Problem: The listing below needs to be copied in full, exactly.

Data to process:

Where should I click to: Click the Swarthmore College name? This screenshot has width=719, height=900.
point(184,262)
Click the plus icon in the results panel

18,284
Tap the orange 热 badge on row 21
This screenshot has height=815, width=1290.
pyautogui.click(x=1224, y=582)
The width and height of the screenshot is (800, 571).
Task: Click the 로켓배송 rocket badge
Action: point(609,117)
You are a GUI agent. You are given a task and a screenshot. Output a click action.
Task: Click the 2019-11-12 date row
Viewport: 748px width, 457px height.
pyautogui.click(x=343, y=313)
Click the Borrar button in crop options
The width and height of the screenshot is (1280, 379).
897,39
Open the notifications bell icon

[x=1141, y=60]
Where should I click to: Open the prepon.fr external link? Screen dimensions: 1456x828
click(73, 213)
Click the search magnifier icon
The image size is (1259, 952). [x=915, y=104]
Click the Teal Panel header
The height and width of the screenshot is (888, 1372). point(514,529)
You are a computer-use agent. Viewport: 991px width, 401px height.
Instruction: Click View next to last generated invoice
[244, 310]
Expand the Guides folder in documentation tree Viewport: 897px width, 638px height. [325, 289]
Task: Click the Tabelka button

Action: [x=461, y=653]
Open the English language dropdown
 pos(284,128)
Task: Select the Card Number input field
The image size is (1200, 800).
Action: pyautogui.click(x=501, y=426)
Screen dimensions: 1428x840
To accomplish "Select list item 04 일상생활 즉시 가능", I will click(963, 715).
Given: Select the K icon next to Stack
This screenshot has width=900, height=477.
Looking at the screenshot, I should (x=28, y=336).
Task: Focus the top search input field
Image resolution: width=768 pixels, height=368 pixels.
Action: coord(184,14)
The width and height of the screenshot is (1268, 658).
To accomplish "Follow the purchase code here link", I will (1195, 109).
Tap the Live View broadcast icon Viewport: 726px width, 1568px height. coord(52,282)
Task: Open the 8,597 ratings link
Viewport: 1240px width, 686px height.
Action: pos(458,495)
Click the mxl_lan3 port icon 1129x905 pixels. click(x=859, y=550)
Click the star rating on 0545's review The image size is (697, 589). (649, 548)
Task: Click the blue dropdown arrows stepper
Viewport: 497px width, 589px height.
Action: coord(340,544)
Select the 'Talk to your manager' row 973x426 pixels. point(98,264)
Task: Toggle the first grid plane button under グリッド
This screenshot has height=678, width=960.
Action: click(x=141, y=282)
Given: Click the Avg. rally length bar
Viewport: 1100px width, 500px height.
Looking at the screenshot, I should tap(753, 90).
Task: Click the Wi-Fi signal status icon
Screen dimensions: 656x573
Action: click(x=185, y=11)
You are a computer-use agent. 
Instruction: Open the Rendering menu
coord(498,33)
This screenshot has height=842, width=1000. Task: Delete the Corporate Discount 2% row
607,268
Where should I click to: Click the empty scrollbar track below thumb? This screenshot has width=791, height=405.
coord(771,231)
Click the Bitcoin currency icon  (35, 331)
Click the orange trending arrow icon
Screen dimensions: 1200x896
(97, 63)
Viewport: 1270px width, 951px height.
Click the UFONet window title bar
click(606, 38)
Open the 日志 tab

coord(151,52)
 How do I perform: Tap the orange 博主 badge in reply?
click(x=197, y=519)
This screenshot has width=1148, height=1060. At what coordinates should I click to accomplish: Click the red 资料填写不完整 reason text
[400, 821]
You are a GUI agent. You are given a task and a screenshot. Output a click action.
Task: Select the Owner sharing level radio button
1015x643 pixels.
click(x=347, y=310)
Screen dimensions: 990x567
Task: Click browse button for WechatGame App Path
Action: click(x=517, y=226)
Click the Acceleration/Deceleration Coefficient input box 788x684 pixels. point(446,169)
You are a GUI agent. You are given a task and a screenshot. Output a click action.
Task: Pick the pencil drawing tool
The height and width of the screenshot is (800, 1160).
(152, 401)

Response to this exercise:
Where should I click to: Click the Swarthmore College name? This screenshot has width=719, height=900.
point(184,262)
Click the plus icon in the results panel

18,284
Tap the orange 热 badge on row 21
This screenshot has height=815, width=1290.
pyautogui.click(x=1224, y=582)
The width and height of the screenshot is (800, 571).
Task: Click the 로켓배송 rocket badge
Action: point(609,117)
You are a GUI agent. You are given a task and a screenshot. Output a click action.
Task: Click the 2019-11-12 date row
Viewport: 748px width, 457px height.
pyautogui.click(x=343, y=313)
Click the Borrar button in crop options
The width and height of the screenshot is (1280, 379).
897,39
Open the notifications bell icon

[x=1141, y=60]
Where should I click to: Open the prepon.fr external link? Screen dimensions: 1456x828
click(73, 213)
Click the search magnifier icon
The image size is (1259, 952). [x=915, y=104]
Click the Teal Panel header
The height and width of the screenshot is (888, 1372). point(514,529)
You are a computer-use agent. Viewport: 991px width, 401px height.
Instruction: Click View next to last generated invoice
[244, 310]
Expand the Guides folder in documentation tree Viewport: 897px width, 638px height. [325, 289]
Task: Click the Tabelka button

Action: [x=461, y=653]
Open the English language dropdown
 pos(284,128)
Task: Select the Card Number input field
The image size is (1200, 800).
Action: pyautogui.click(x=501, y=426)
Screen dimensions: 1428x840
To accomplish "Select list item 04 일상생활 즉시 가능", I will click(963, 715).
Given: Select the K icon next to Stack
This screenshot has width=900, height=477.
Looking at the screenshot, I should (x=28, y=336).
Task: Focus the top search input field
Image resolution: width=768 pixels, height=368 pixels.
Action: coord(184,14)
The width and height of the screenshot is (1268, 658).
To accomplish "Follow the purchase code here link", I will (1195, 109).
Tap the Live View broadcast icon Viewport: 726px width, 1568px height. coord(52,282)
Task: Open the 8,597 ratings link
Viewport: 1240px width, 686px height.
Action: pos(458,495)
Click the mxl_lan3 port icon 1129x905 pixels. click(x=859, y=550)
Click the star rating on 0545's review The image size is (697, 589). (649, 548)
Task: Click the blue dropdown arrows stepper
Viewport: 497px width, 589px height.
Action: coord(340,544)
Select the 'Talk to your manager' row 973x426 pixels. point(98,264)
Task: Toggle the first grid plane button under グリッド
This screenshot has height=678, width=960.
Action: click(x=141, y=282)
Given: Click the Avg. rally length bar
Viewport: 1100px width, 500px height.
Looking at the screenshot, I should tap(753, 90).
Task: Click the Wi-Fi signal status icon
Screen dimensions: 656x573
Action: click(x=185, y=11)
You are a computer-use agent. 
Instruction: Open the Rendering menu
coord(498,33)
This screenshot has height=842, width=1000. Task: Delete the Corporate Discount 2% row
607,268
Where should I click to: Click the empty scrollbar track below thumb? This screenshot has width=791, height=405.
coord(771,231)
Click the Bitcoin currency icon  (35, 331)
Click the orange trending arrow icon
Screen dimensions: 1200x896
(97, 63)
Viewport: 1270px width, 951px height.
Click the UFONet window title bar
click(606, 38)
Open the 日志 tab

coord(151,52)
 How do I perform: Tap the orange 博主 badge in reply?
click(x=197, y=519)
This screenshot has width=1148, height=1060. At what coordinates should I click to accomplish: Click the red 资料填写不完整 reason text
[400, 821]
You are a GUI agent. You are given a task and a screenshot. Output a click action.
Task: Select the Owner sharing level radio button
1015x643 pixels.
click(x=347, y=310)
Screen dimensions: 990x567
Task: Click browse button for WechatGame App Path
Action: click(x=517, y=226)
Click the Acceleration/Deceleration Coefficient input box 788x684 pixels. point(446,169)
You are a GUI agent. You are given a task and a screenshot. Output a click action.
Task: Pick the pencil drawing tool
The height and width of the screenshot is (800, 1160).
(152, 401)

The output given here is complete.